The wagon races themselves are split into five divisions: pony mules, ponies, big mules, the Oklahoma Land Rush—which re-creates a historic American event—and the Classic, featuring authentic wooden-wheeled wagons pulled by two-horse teams. Wagons in the smaller divisions are typically constructed of welded steel, with steel-belted radial tires. In the Classic race, generally considered the highlight of the weekend, all wagons must fit certain construction requirements and carry a wooden water barrel, a toolbox, a lantern, a skillet and a coffeepot.
Races are run in four-wagon heats, with all wagons racing on all three days. The best time out of the three days in each division wins. All events except the Oklahoma Land Rush and the Snowy River Race follow the same half-mile course, which circles a barrel, follows a straightaway of about 100 yards, circles left at a specified walnut tree to follow a marked course, then comes back down a backstretch of about 50 yards to end at the same walnut tree. Small, light teams can circle the course in less than 50 seconds, but the Classic wagons—which weigh 1,000 pounds or more—seldom make it in under a minute.

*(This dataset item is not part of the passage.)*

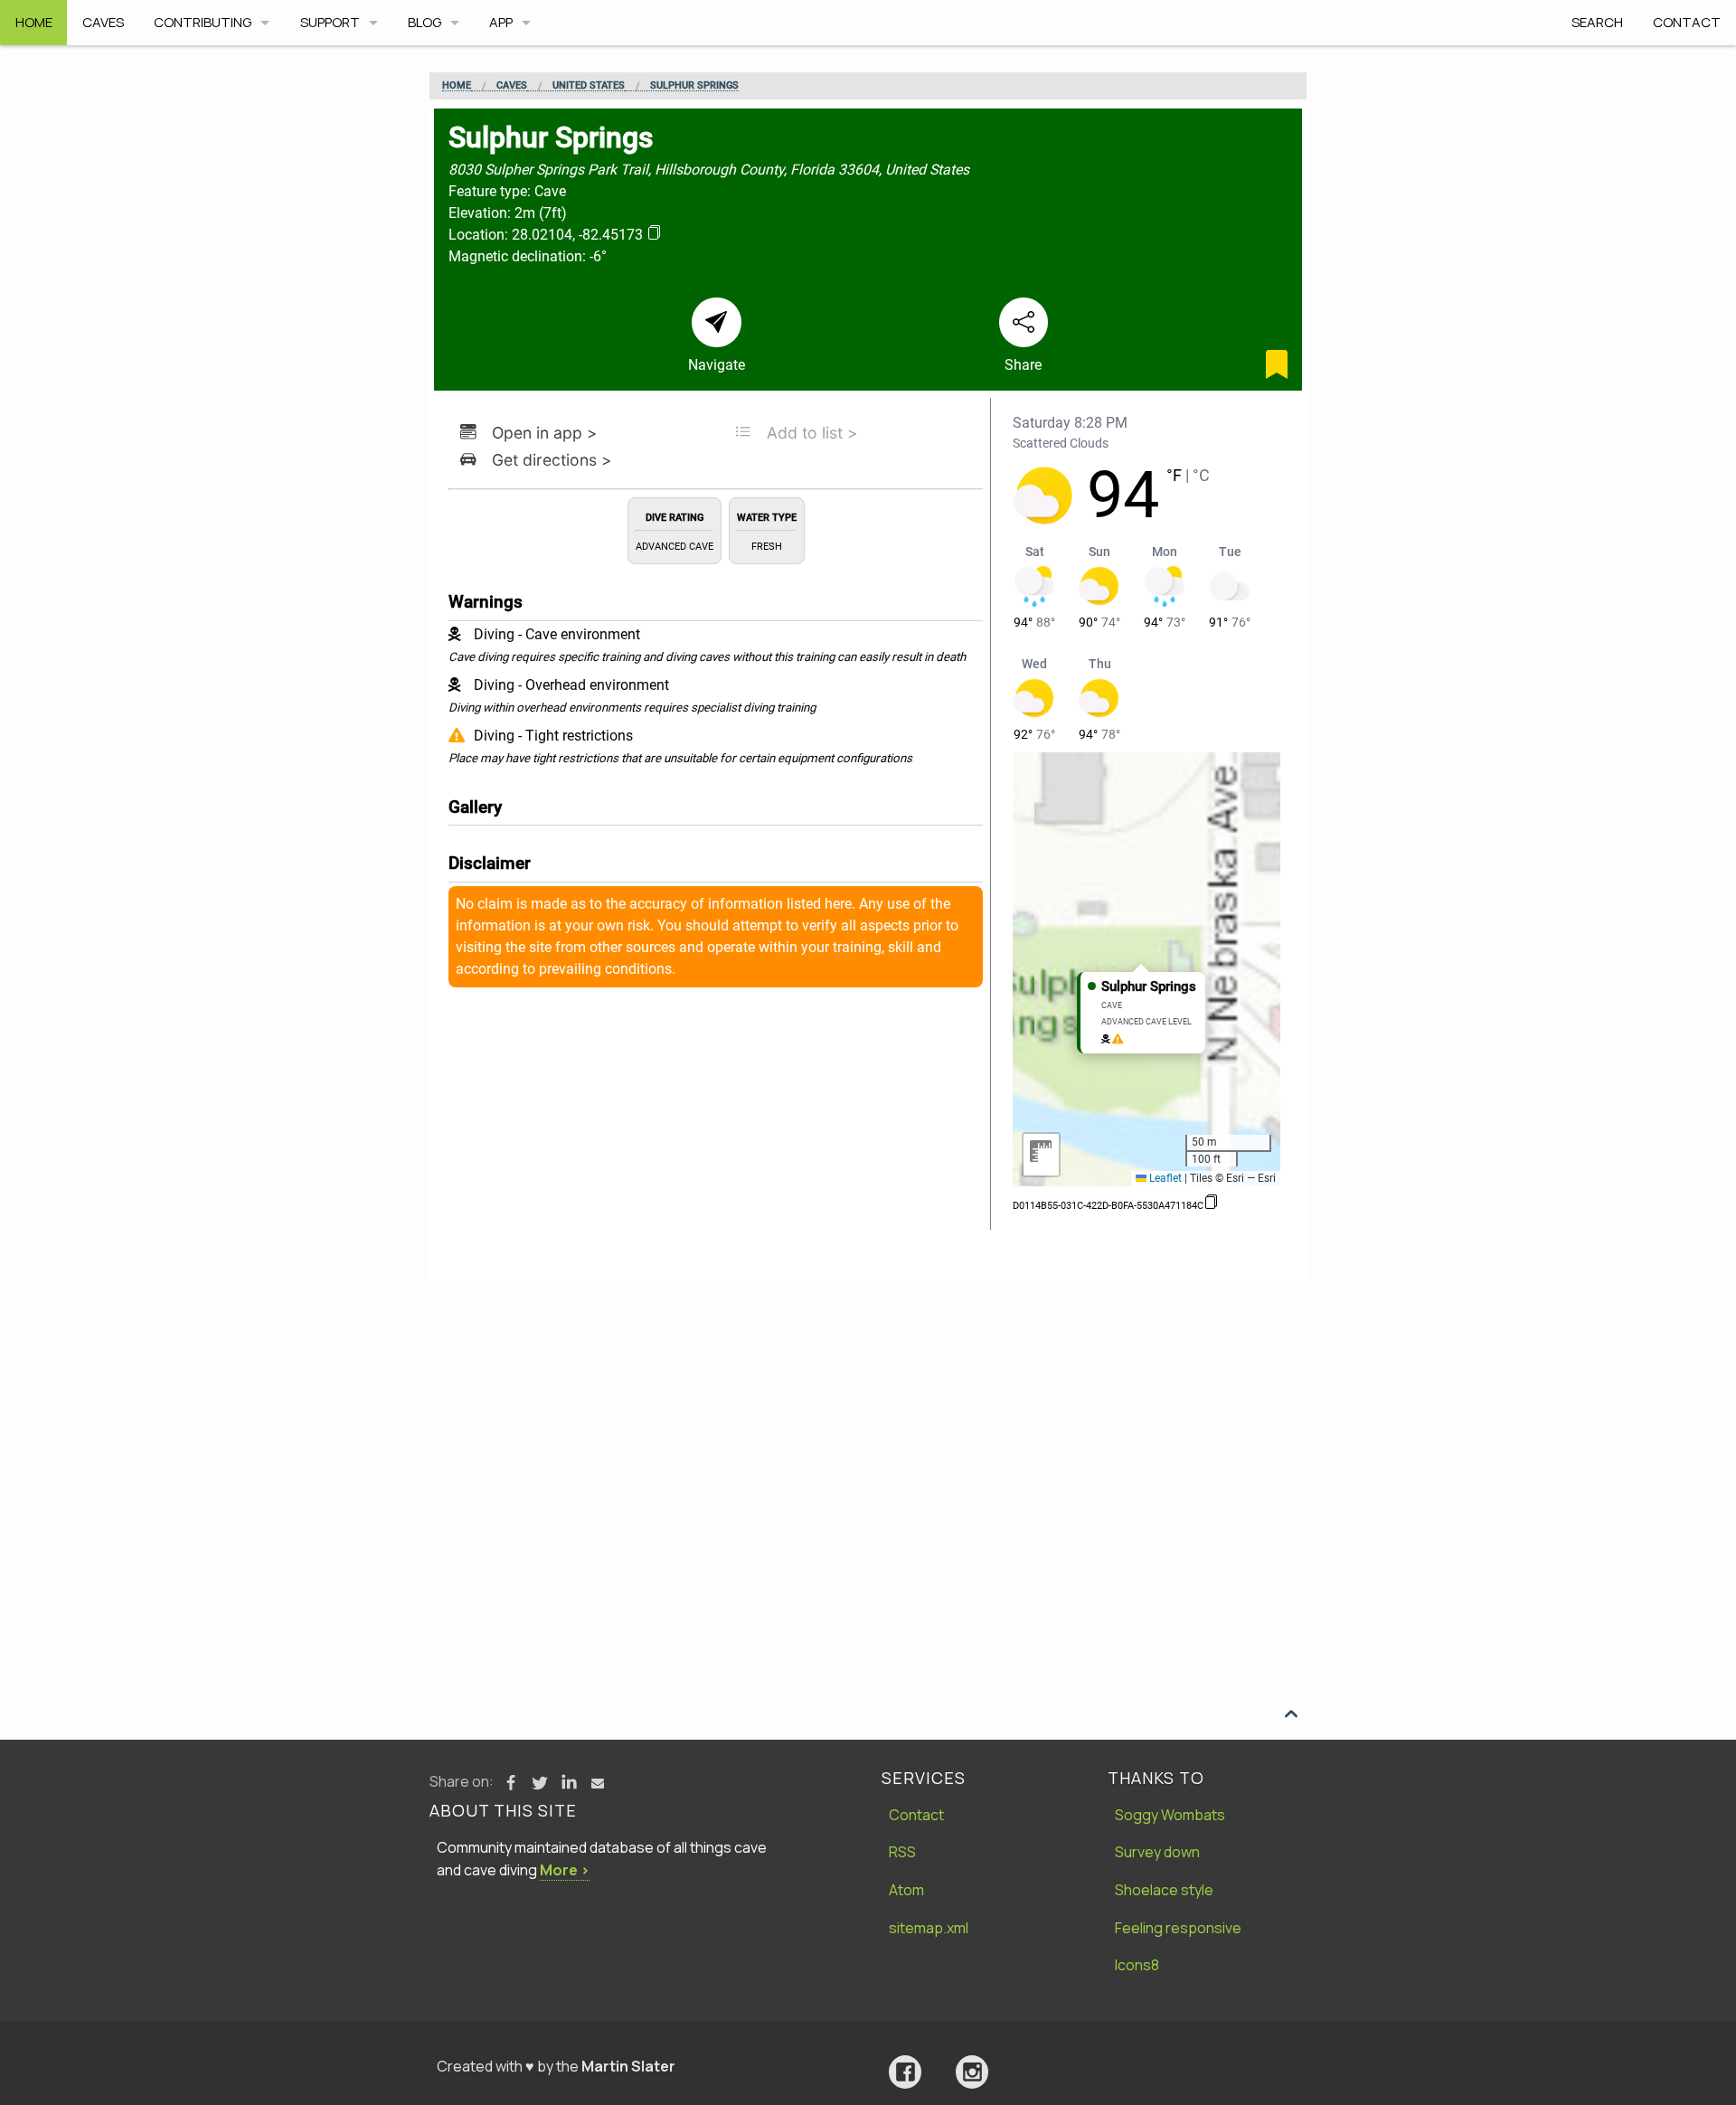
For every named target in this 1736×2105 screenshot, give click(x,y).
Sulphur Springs (694, 85)
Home (33, 22)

A chuckwagon team consists of three members: the driver, the cook and the outrider. The driver's job is pretty much what you would expect; the duties of the other two members aren't so obvious.
Before the gun goes off, the cook must load the "tent" (usually a roll of canvas), jump in beside the driver and help yell at the horses. He or she also keeps an eye on the competition and on the team's outrider during the race.
The outrider may have the most difficult job of all. At the start, he or she flings a "stove"—usually a black tin or cardboard box—into the wagon bed. As the wagon pulls out, the outrider must mount a horse, round a barrel, and catch and pass the wagon before it crosses the finish line or the team is disqualified.
By the start of the final day of the Ninth Annual National Championship, three Arkansas teams were tied for first place in the Classic division at 58 seconds even: the Bar X, from Atkins; the Fourche Mountain Rough Riders, from Plainview; and a team called simply the Cowboys, from Grapevine. "The competition's really tough this year." complained Todd Carter, the Rough Riders' driver, 30 minutes before the start of the Classic heats, "I think this is the closest it's ever been. Everybody's putting a lot of money and energy into getting that belt buckle."
The competition was tough indeed. Fighting for the advantage heading into the first curve of the sixth race, the wagon operated by a team called the County Line Bunch rolled. The wooden box separated from the chassis and flipped, breaking driver David French's pelvis in four places.
In another heat a team of horses became tangled in each other's traces and skidded 40 feet, digging a dirt trench that looked like a plane-crash site. Miraculously, the horses stood unhurt after their harnesses were cut from them.